The support for switchable storage backends in ublas is really great. You
can e.g. use it for:
* Write containers that does not re-allocate memory when size is shrinking
(like std::vector). This is great for real-time applications where you want
to minimize the number of allocations.
* Write containers that allocate alligned data that can be used directly in
SIMD code without any copying/realignment.

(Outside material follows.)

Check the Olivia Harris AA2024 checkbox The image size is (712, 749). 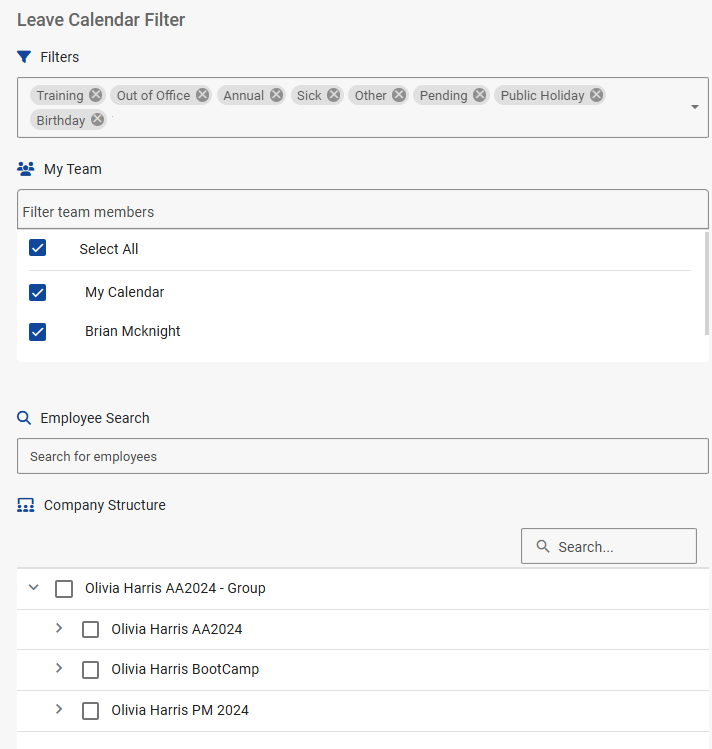90,629
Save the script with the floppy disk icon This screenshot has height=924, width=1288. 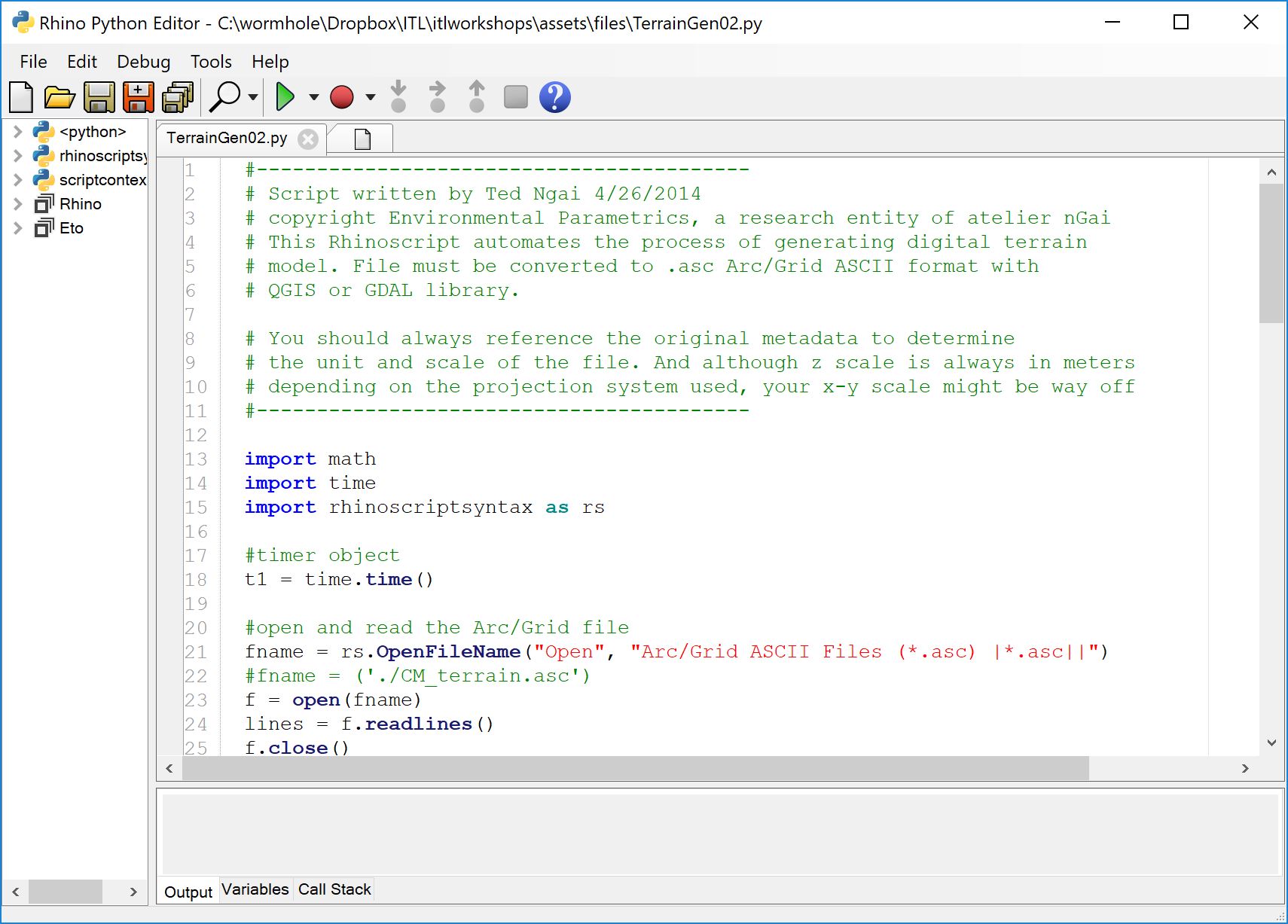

If you are concerned about performance, you can extend ublas with your own
optimized linear algebra functions. I have good experience with my own SIMD
and OpenMP functions for small/medium-sized problems where cache effects is
not an issue. For larger problems, you can use the external bindings to
ATLAS or MKL.
-Fredrik
----- Original Message -----
From: "Andreas Kl?ckner" <lists at informa.tiker.net>
To: <pyublas at tiker.net>
Sent: Tuesday, January 27, 2009 4:05 PM
Subject: Re: [Pyublas] eigen
Post by Neal BeckerI've been reading good things about eigen (on the eigen ML, mostly). I
wonder if anyone has looked into possibly interfacing this with
python/numpy?
Doesn't seem to have switchable storage backends like Ublas does. I'm
guessing
that'd make it somewhat hard. (~re-implementation of their own "Matrix"
class)
Plus, I'm really not eager to abandon Ublas. It does the trick for me.